> What you will do: Going through the entries below, work out how many lines have the string "marker" in them. Give the number and nothing more.

(Stored data entries)
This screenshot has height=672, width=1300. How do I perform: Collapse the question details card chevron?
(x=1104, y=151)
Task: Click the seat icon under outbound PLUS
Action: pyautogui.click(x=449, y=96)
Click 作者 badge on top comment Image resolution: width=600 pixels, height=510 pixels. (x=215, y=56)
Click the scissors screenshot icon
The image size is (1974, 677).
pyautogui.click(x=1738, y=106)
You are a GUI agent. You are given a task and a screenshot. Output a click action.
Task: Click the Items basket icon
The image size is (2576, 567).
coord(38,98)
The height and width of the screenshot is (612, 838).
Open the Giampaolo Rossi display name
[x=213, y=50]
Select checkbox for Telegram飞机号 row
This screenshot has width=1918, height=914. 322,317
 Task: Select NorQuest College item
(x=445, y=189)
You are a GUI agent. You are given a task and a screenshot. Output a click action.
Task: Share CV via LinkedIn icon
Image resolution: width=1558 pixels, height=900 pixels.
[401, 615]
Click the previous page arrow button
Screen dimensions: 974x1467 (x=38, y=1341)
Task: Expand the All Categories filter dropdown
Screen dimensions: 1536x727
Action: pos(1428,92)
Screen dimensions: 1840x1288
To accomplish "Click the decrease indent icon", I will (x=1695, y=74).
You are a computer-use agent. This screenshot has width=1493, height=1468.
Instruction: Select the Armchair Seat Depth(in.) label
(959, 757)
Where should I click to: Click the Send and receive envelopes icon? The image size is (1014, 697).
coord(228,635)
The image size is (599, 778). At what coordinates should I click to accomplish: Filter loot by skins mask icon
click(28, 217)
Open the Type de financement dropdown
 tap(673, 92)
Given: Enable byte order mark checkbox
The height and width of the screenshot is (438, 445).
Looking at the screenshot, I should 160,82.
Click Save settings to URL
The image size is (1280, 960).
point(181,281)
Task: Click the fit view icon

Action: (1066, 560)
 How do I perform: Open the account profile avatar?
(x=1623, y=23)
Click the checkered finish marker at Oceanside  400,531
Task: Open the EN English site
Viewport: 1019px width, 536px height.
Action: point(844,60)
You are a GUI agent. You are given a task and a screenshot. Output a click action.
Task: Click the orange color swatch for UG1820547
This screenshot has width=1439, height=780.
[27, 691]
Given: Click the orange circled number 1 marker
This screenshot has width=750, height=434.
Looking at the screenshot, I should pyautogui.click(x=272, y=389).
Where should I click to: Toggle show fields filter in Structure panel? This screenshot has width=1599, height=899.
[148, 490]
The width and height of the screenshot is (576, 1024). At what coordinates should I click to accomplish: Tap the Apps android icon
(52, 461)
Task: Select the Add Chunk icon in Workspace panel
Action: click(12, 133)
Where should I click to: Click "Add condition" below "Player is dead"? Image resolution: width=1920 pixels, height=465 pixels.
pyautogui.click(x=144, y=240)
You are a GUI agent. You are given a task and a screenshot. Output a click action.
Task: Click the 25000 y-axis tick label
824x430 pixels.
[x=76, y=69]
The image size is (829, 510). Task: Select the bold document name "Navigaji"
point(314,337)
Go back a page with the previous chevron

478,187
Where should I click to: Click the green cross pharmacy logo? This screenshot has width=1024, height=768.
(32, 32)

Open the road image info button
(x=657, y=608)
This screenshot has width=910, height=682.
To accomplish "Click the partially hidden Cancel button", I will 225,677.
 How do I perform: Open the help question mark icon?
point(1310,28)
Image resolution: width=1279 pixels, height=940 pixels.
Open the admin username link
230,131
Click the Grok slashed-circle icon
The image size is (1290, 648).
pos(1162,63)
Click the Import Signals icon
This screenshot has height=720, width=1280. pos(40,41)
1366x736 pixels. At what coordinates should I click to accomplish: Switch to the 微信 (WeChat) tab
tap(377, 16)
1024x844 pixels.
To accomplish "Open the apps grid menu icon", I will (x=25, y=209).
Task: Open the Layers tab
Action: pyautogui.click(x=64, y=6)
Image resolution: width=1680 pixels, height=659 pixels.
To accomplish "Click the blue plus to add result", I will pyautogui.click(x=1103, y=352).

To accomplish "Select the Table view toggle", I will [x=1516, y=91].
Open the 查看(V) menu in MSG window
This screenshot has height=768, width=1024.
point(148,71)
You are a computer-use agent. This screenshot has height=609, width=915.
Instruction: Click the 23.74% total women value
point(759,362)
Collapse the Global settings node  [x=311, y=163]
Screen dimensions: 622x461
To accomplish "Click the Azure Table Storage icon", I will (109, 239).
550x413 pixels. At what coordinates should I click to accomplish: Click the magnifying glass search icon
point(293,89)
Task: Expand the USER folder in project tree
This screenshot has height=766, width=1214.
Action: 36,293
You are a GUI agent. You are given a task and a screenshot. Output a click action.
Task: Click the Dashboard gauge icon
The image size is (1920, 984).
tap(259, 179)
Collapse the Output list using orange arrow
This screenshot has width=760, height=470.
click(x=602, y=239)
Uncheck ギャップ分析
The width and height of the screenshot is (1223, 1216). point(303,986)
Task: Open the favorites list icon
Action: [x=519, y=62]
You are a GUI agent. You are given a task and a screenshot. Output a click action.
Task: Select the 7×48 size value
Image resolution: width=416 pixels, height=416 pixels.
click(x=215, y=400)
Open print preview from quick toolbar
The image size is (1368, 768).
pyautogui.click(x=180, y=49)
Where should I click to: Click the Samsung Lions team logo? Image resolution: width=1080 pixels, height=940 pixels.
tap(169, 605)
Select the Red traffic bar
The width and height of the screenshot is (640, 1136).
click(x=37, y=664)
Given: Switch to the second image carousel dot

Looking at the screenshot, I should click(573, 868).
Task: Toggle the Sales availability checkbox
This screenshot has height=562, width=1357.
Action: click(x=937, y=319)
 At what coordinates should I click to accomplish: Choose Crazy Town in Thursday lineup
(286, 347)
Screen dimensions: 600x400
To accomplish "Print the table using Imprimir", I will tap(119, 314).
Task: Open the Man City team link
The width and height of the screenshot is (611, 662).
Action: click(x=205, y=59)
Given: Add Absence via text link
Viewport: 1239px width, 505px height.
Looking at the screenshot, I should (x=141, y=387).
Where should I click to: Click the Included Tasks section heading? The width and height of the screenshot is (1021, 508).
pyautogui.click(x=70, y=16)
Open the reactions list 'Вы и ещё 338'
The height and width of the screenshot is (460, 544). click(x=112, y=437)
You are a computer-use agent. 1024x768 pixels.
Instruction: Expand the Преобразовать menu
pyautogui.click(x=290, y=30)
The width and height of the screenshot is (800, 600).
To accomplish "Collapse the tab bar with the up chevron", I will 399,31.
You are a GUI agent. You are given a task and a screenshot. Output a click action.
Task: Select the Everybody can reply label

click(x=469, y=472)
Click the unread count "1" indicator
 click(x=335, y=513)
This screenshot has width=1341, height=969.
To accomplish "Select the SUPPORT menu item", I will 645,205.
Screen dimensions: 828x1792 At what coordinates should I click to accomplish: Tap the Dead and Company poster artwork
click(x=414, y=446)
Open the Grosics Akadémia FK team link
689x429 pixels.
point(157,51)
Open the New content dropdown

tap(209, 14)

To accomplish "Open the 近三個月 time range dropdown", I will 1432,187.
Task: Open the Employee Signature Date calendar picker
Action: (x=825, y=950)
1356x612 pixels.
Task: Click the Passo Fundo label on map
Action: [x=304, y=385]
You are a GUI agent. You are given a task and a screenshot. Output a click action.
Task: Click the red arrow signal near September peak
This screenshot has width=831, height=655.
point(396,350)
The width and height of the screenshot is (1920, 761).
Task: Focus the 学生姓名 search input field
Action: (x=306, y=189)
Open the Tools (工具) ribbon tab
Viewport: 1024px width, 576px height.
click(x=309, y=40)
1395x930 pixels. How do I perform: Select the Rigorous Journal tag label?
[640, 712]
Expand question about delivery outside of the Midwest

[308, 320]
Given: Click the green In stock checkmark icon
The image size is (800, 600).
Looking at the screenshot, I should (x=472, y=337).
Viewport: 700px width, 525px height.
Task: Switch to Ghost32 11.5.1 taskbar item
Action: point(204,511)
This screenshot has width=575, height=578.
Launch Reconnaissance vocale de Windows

> Response to this exercise: 2